Exercise A
Write out word for word the passage of the EDAC counter patch reply that opens with the words containing "Re: [RFC 1/1]" and closes with "way MC_EDAC do.".
Exercise B
Write the next portion of the mailing-list reply on the EDAC error counter parameter, picking up after its final quoted sentence.

Quoted passage

Re: [RFC 1/1] edac: Add a counter parameter for edac_device_handle_ue/ce()

From: Robert Richter
Date: Thu Aug 01 2019 - 10:17:10 EST


On 01.08.19 15:29:03, Hawa, Hanna wrote:
> On 8/1/2019 2:35 PM, Robert Richter wrote:
> > On 15.07.19 13:53:07, Hanna Hawa wrote:
> > > Add a counter parameter in order to avoid losing errors count for edac
> > > device, the error count reports the number of errors reported by an edac
> > > device similar to the way MC_EDAC do.

Raw data
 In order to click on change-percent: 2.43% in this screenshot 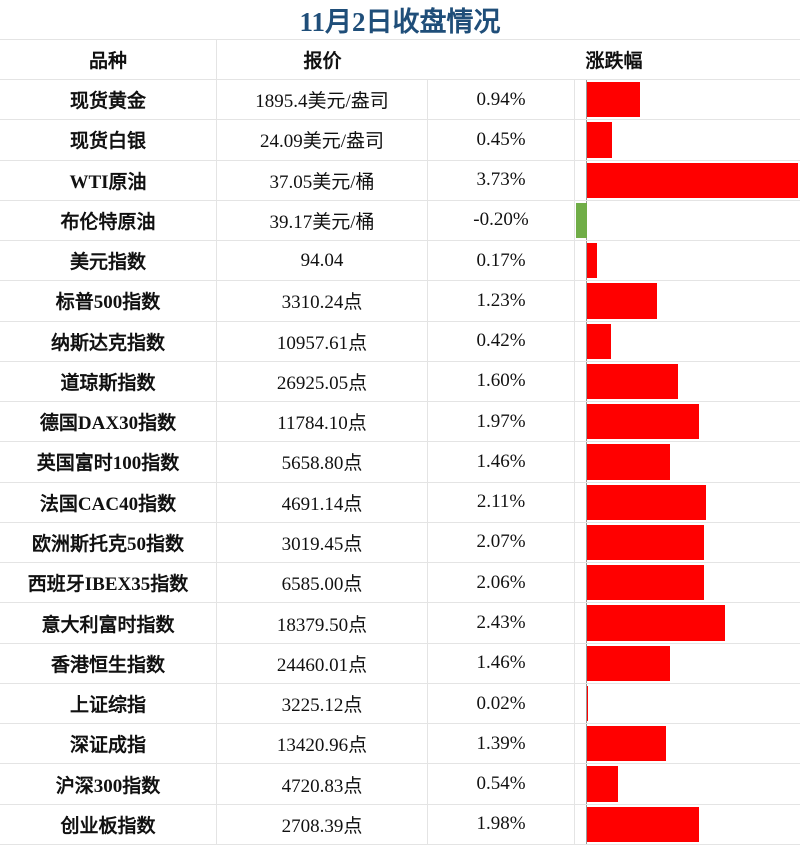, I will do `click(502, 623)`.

==

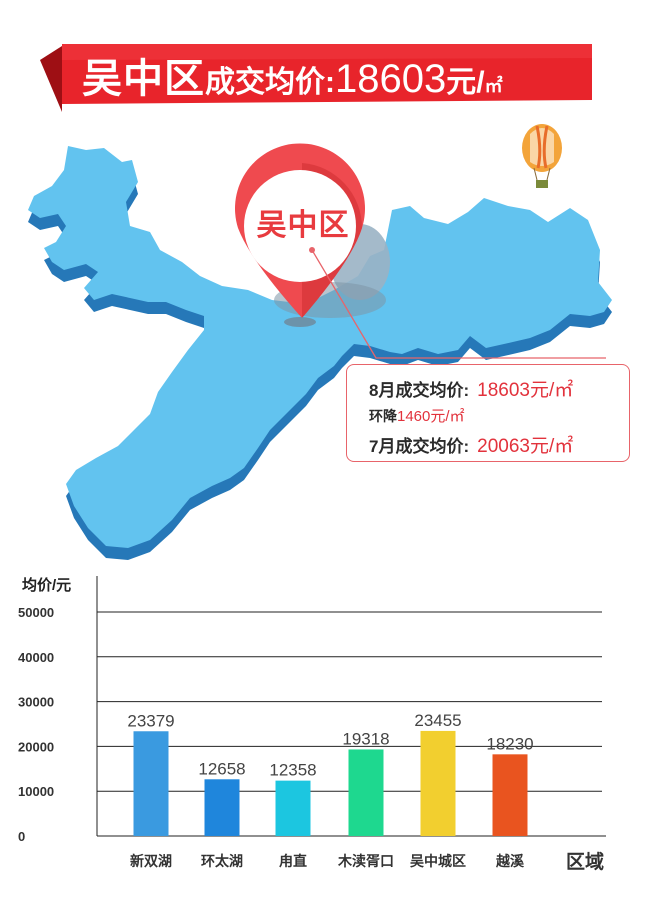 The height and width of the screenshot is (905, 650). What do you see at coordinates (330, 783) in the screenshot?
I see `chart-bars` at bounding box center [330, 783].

Answer box A
Re: [RFC 1/1] edac: Add a counter parameter for edac_device_handle_ue/ce()

From: Robert Richter
Date: Thu Aug 01 2019 - 10:17:10 EST


On 01.08.19 15:29:03, Hawa, Hanna wrote:
> On 8/1/2019 2:35 PM, Robert Richter wrote:
> > On 15.07.19 13:53:07, Hanna Hawa wrote:
> > > Add a counter parameter in order to avoid losing errors count for edac
> > > device, the error count reports the number of errors reported by an edac
> > > device similar to the way MC_EDAC do.

Answer box B
> > >
> > > Signed-off-by: Hanna Hawa <hhhawa@xxxxxxxxxx>
> > > ---
> > > drivers/edac/altera_edac.c | 20 ++++++++++++--------
> > > drivers/edac/amd8111_edac.c | 6 +++---
> > > drivers/edac/cpc925_edac.c | 4 ++--
> > > drivers/edac/edac_device.c | 18 ++++++++++--------
> > > drivers/edac/edac_device.h | 8 ++++++--
> > > drivers/edac/highbank_l2_edac.c | 4 ++--
> > > drivers/edac/mpc85xx_edac.c | 4 ++--
> > > drivers/edac/mv64x60_edac.c | 4 ++--
> > > drivers/edac/octeon_edac-l2c.c | 20 ++++++++++----------
> > > drivers/edac/octeon_edac-pc.c | 6 +++---
> > > drivers/edac/qcom_edac.c | 8 ++++----
> > > drivers/edac/thunderx_edac.c | 10 +++++-----
> > > drivers/edac/xgene_edac.c | 26 +++++++++++++-------------
> > > 13 files changed, 74 insertions(+), 64 deletions(-)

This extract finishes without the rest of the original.